Compilers

Semantic Analysis of Expressions

Type checking additive, comparison, function call, and list literal expressions

The CatScript type system in code

The type system is implemented as an object hierarchy rooted in CatScriptType:

public static final CatScriptType INT = new CatScriptType("int", Integer.class);
public static final CatScriptType STRING = new CatScriptType("string", String.class);
public static final CatScriptType BOOLEAN = new CatScriptType("bool", Boolean.class);
public static final CatScriptType OBJECT = new CatScriptType("object", Object.class);
public static final CatScriptType NULL = new CatScriptType("null", Object.class);
public static final CatScriptType VOID = new CatScriptType("void", Void.class);

ListType extends CatScriptType and adds a component type (e.g. list<int> has component type int).

CatScriptFunctionType extends CatScriptType with parameter types and a return type.


Assignability rules

The isAssignableFrom method on CatScriptType encodes the core rules:

Rule Result
Anything assigned to void Only void is assignable to void
null assigned to anything Always true - null is the bottom type
Otherwise Delegates to Java’s Class.isAssignableFrom on the backing class

For list types, assignability is covariant on the component type: list<string> is assignable to list<object> because string is assignable to object. This is convenient but unsound.


Expressions have types

Expression extends ParseElement and adds a type field. Statement does not have a type.

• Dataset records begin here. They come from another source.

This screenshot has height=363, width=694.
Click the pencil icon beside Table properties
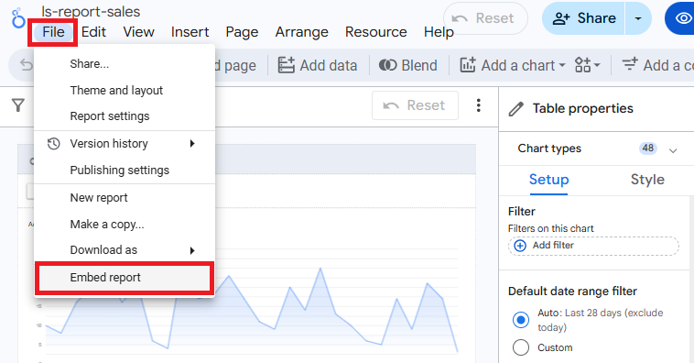(x=516, y=108)
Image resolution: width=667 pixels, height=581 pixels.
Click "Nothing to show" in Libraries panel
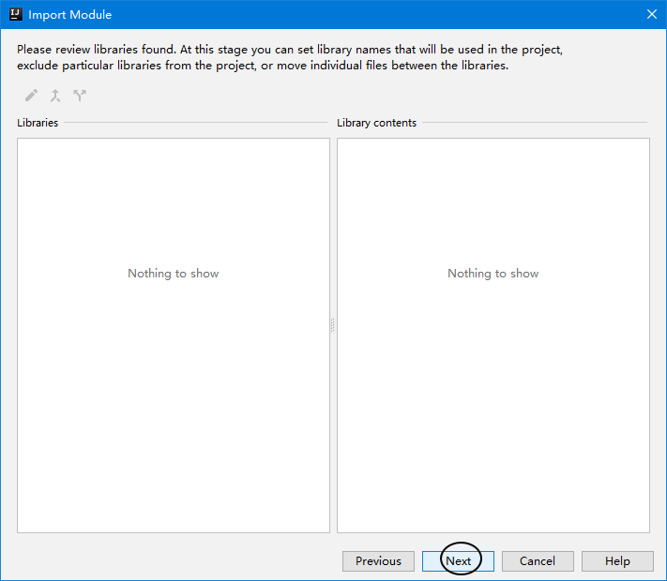pyautogui.click(x=174, y=274)
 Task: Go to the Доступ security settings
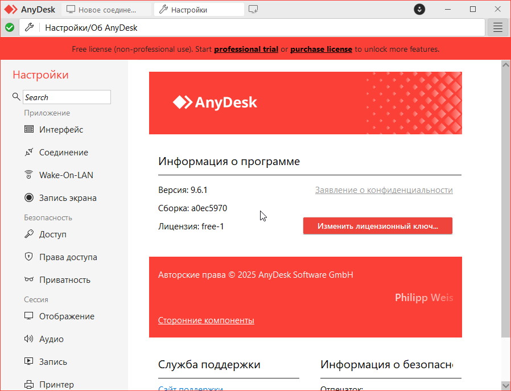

Every expression resolves its type during validate. The general pattern:

  1. Validate children first (so they resolve their types)
  2. Determine own type from the children’s types
  3. Check type rules and add errors for violations

Additive expression

Additive expressions are overloaded - they handle both integer addition and string concatenation:

void validate(SymbolTable symbolTable) {
    lhs.validate(symbolTable);
    rhs.validate(symbolTable);

    if (lhs.getType().equals(CatScriptType.STRING)
            || rhs.getType().equals(CatScriptType.STRING)) {
        setType(CatScriptType.STRING);
    } else {
        setType(CatScriptType.INT);
        if (!lhs.getType().equals(CatScriptType.INT)) {
            lhs.addError(/* incompatible type */);
        }
        if (!rhs.getType().equals(CatScriptType.INT)) {
            rhs.addError(/* incompatible type */);
        }
    }
}

If either side is a string, the result is a string (concatenation). Otherwise, both sides must be integers.


Factor (multiplication) expression

Simpler than addition - no overloading. Both sides must be int, result is always int.


Comparison expression

Both sides must be comparable types. The return type is always boolean.


Equality expression

Both sides can be anything - all types support equality comparison. The return type is boolean.


Unary expression

Operator Operand type Result type
- (negate) int int
not boolean boolean

Parenthesized expression

The type is simply the type of the inner expression. Parentheses affect evaluation order, not types.


Literals

Literal Type
42 int
"hello" string
true / false boolean
null null

Literals can’t have type errors themselves - errors arise from the position they’re used in (e.g. passing a string to a function that expects int).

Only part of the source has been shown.